In Microsoft SQL Server and Db2 date literals, omit the DATE keyword. To run Listing 6.3, change the date literals to '2000-01-01'
and '2000-12-31'
.
Use the aggregate function AVG() to find the average, or arithmetic mean, of a set of values. The arithmetic mean is the sum of a set of quantities divided by the number of quantities in the set.
To calculate the average of a set of values:
Type:
AVG(expr)
expr is a column name, literal, or numeric expression. The result’s data type is at least as precise as the most precise data type used in expr.
Listing 6.4 and Figure 6.4 shows some queries that involve AVG(). The first query returns the average price of all books if prices were doubled. The second query returns the average and total sales for business books; both calculations are null (not zero) because the table contains no business books. The third query uses a subquery (see Chapter 8) to list the books with above-average sales.
SELECT
AVG(price * 2) AS "AVG(price * 2)"
FROM titles;
SELECT
AVG(sales) AS "AVG(sales)",
SUM(sales) AS "SUM(sales)"
FROM titles
WHERE type = 'business';
SELECT title_id, sales
FROM titles
WHERE sales >
(SELECT AVG(sales) FROM titles)
ORDER BY sales DESC;
AVG(price * 2)
--------------
36.775000
AVG(sales) SUM(sales)
---------- ----------
NULL NULL
title_id sales
-------- -------
T07 1500200
T05 201440
Aggregating and Nulls
Aggregate functions (except COUNT(*)) ignore nulls. If an aggregation requires that you account for nulls, then you can replace each null with a specified value by using COALESCE() (see “Checking for Nulls with COALESCE()” in Chapter 5). For example, the following query returns the average sales of biographies by including nulls (replaced by zeroes) in the calculation:
SELECT AVG(COALESCE(sales,0))
AS AvgSales
FROM titles
WHERE type = 'biography';
Statistics in SQL
SQL isn’t a statistical programming language, but you can use built-in functions and a few tricks to calculate simple descriptive statistics such as the sum, mean, and standard deviation. For more-sophisticated analyses you should use your DBMS’s statistics, data science, or machine learning components or export your data to a dedicated statistical environment such as Excel, R, Python, SAS, or SPSS.
What you should not do is write statistical routines yourself in SQL or a host language. Implementing statistical algorithms correctly—even simple ones—means understanding trade-offs in efficiency (the space needed for arithmetic operations), stability (cancellation of significant digits), and accuracy (handling pathologic sets of values). See, for example, Ronald Thisted’s Elements of Statistical Computing or John Monahan’s Numerical Methods of Statistics.

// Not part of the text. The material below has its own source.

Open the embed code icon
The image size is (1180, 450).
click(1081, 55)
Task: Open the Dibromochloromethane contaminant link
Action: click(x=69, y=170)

You can get away with using small combinations of built-in SQL functions, such as STDEV()/(SQRT(COUNT()) for the standard error of the mean, but don’t use complex SQL expressions for correlations, regression, ANOVA (analysis of variance), or matrix arithmetic, for example. Check your DBMS’s documentation to see which functions and packages it offers. Built-in functions aren’t portable, but they run far faster and more accurately than equivalent query expressions.

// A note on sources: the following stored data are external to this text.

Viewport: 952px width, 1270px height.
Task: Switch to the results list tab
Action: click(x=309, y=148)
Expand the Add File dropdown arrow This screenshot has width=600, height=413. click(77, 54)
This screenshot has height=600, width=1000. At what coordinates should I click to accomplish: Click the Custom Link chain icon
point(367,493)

The functions MIN() and MAX() calculate order statistics, which are values derived from a dataset that’s been sorted (ordered) by size. Well-known order statistics include the trimmed mean, rank, range, mode, and median. ChapterĀ 15 covers the trimmed mean, rank, and median. The range is the difference between the largest and smallest values: MAX(expr) – MIN(expr). The mode is the value that appears most frequently. A dataset can have more than one mode. The mode is a weak descriptive statistic because it’s not robust, meaning that it can be affected by adding a small number or unusual or incorrect values to the dataset. This query finds the mode of book prices in the sample database:
SELECT price, COUNT(*) AS frequency
FROM titles
GROUP BY price
HAVING COUNT(*) >=
ALL(SELECT COUNT(*)
FROM titles
GROUP BY price);
price has two modes:
price frequency
----- ---------
12.99 2
19.95 2
Use the aggregate function COUNT() to count the number of rows in a set of values. COUNT() has two forms:
To count non-null rows:
Type:
COUNT(expr)
expr is a column name, literal, or expression. The result is an integer greater than or equal to zero.
To count all rows, including nulls:
Type:
COUNT(*)
The result is an integer greater than or equal to zero.
Listing 6.5 and Figure 6.5 show some queries that involve COUNT(expr) and COUNT(*). The three queries count rows in the table titles and are identical except for the WHERE clause. The row counts in the first query differ because the column price contains a null. In the second query, the row counts are identical because the WHERE clause eliminates the row with the null price before the count. The third query shows the row-count differences between the results of the first two queries.
SELECT
COUNT(title_id) AS "COUNT(title_id)",
COUNT(price) AS "COUNT(price)",
COUNT(*) AS "COUNT(*)"
FROM titles;
SELECT
COUNT(title_id) AS "COUNT(title_id)",
COUNT(price) AS "COUNT(price)",
COUNT(*) AS "COUNT(*)"
FROM titles
WHERE price IS NOT NULL;
SELECT
COUNT(title_id) AS "COUNT(title_id)",
COUNT(price) AS "COUNT(price)",
COUNT(*) AS "COUNT(*)"
FROM titles
WHERE price IS NULL;
COUNT(title_id) COUNT(price) COUNT(*)
--------------- ------------ --------
13 12 13
COUNT(title_id) COUNT(price) COUNT(*)
--------------- ------------ --------
12 12 12
COUNT(title_id) COUNT(price) COUNT(*)
--------------- ------------ --------
1 0 1
You can use DISTINCT to eliminate duplicate values in aggregate function calculations; see “Eliminating Duplicate Rows with DISTINCT” in Chapter 4. The general syntax of an aggregate function is:
agg_func([ALL | DISTINCT] expr)
agg_func is MIN, MAX, SUM, AVG, or COUNT. expr is a column name, literal, or expression. ALL applies the aggregate function to all values, and DISTINCT specifies that each unique value is considered. ALL is the default and is usually omitted in practice.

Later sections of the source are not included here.